Но он, даже пораженный, нашел в себе силы подумать: "Это у нее безошибочный прием добивать жертву".
Они - он был обвешан свертками и бутылками, как рождественская елка очутились в мастерской и были встречены искренним и излишне громким ликованием уже довольно теплой компании бородатых мужчин и развязных женщин с сигаретами. Горячий прием Крестинин отнес даже не к своей даме, а к собственным украшениям (если трактовать себя как елку): судя по всему, художники были уже сухими и готовились к походу в магазин, и - о счастье! не надо никуда бежать.
Он мельком глянул на холсты, представляющие собой довольно сложную по цвету мазню с зашифрованными сюжетами, и портрет какого-то государственного деятеля, страдающего флюсом и справа, и слева.
– Позвольте представить, - сказала Одесса.
– Старинный друг. Его зовут Самолетом Иванычем.
– Ура!
– закричал один из бородачей и шепотом спросил: - Где достал все это?
– кивнул на свертки с роскошной закуской.
– А-а, на сдачу дали в овощном, - сострил Самолет Иваныч, что было оценено, может, излишне бурно.
Одесса и Самолет Иваныч оказались у камина, где горели ящики из-под венгерских овощей.
– Кто Самолет Иваныч?
– спросил один из любознательных.
– Художник?
– Нет, он - самолет, - ответила Одесса.
– А я - Одесса, сокращенно "Ода". Смахивает на кличку доберман-пинчера, но сойдет.
Он хотел что-то сказать, но осекся: в многолюдной компании следует молчать - и без тебя говорунов хватит - и ни в коем случае не лезть в затейники и не умничать.

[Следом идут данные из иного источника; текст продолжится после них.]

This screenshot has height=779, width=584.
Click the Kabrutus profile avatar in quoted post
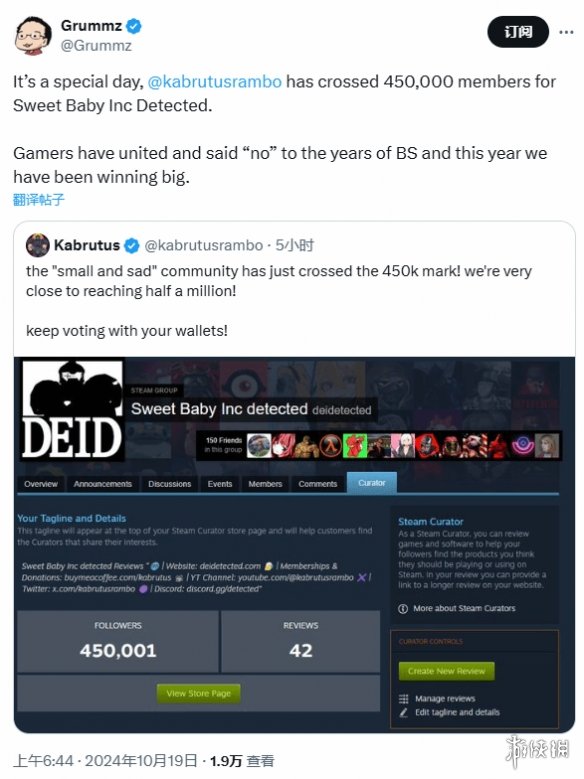[38, 245]
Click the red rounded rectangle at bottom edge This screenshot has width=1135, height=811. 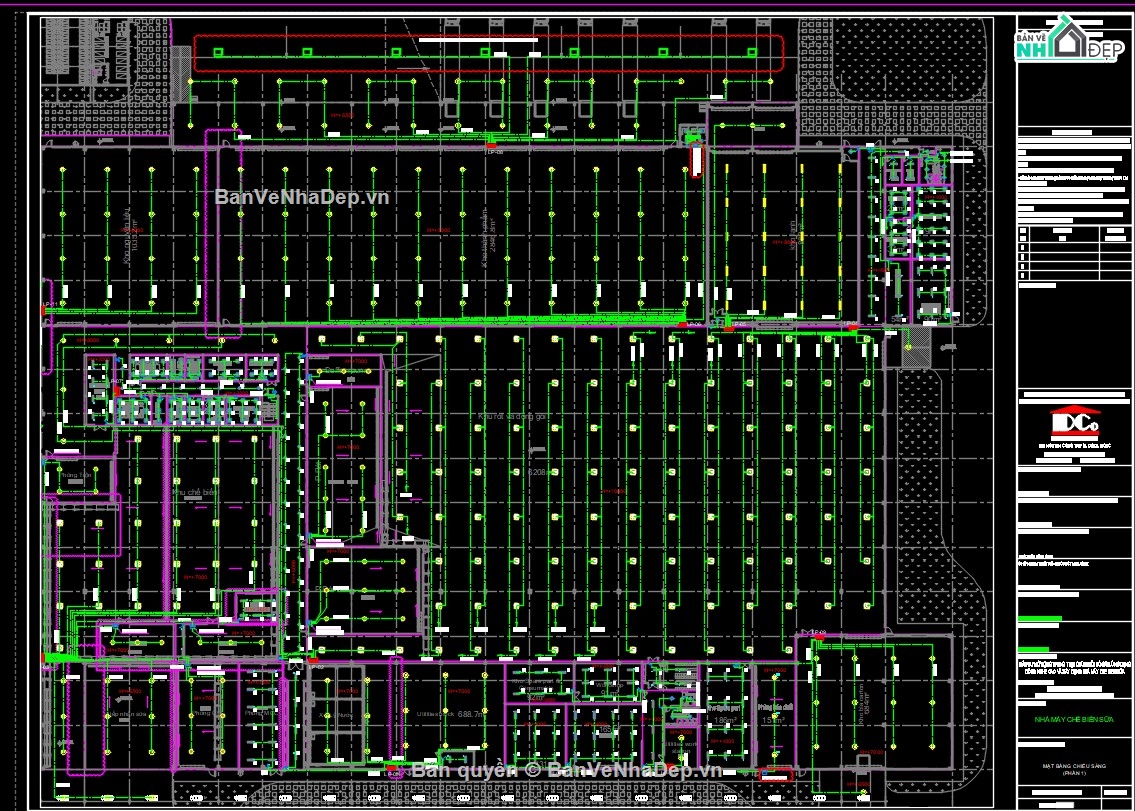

На театре королю или королеве играть не следует: они могут курить, сморкаться, грызть сухарики - их играет окружение. Так было и с Одессой: она была королевой, хотя не стремилась быть центром внимания.
"Какая-нибудь штучка из художественного начальства", - подумал Крестинин, но тут же оборвал ход дальнейших предположений, дабы не оказаться в мире сем, который ему надоел.
Самолет Иваныч приглядывался к Одессе и находил ее все более и более привлекательной; кроме того, она была не так уж и глупа. К концу вечеравряд ли тут сказались горячительные напитки, до которых Крестинин не имел наследственного пристрастия, - он был влюблен, чего Одесса со свойственной большинству женщин чуткостью не могла не видеть. Пожалуй, и она была не совсем равнодушна к Самолету Иванычу, который по ее понятиям вел себя превосходно: языком не молол, не острил, не развязничал, не пытался блеснуть своим умом и манерами; он выглядел даже несколько глупее, чем был на самом деле; то есть не выкладывался - не играл, как опытный пианист, "страстно", чтобы иметь в запасе возможность бурного пассажа "форте".
Шутки компании к концу вечера не отличались от пьяных шуток любой, в том числе менее изысканной, компании.
Когда все стали расходиться по какому-то невидимому сигналу, Самолет Иваныч вопросительно глянул на Оду, но та под столом нашла его руку и сжала.
– Пусть все уходят, - сказала она.
И все послушно разошлись.
Ода прошлась как бы для разминки по мастерской, закрыла дверь на засов и показала на деревянную тару у камина, собираемую, надо думать, возле торговой точки. Самолет Иваныч стал не спеша ломать доски и кидать их в огонь.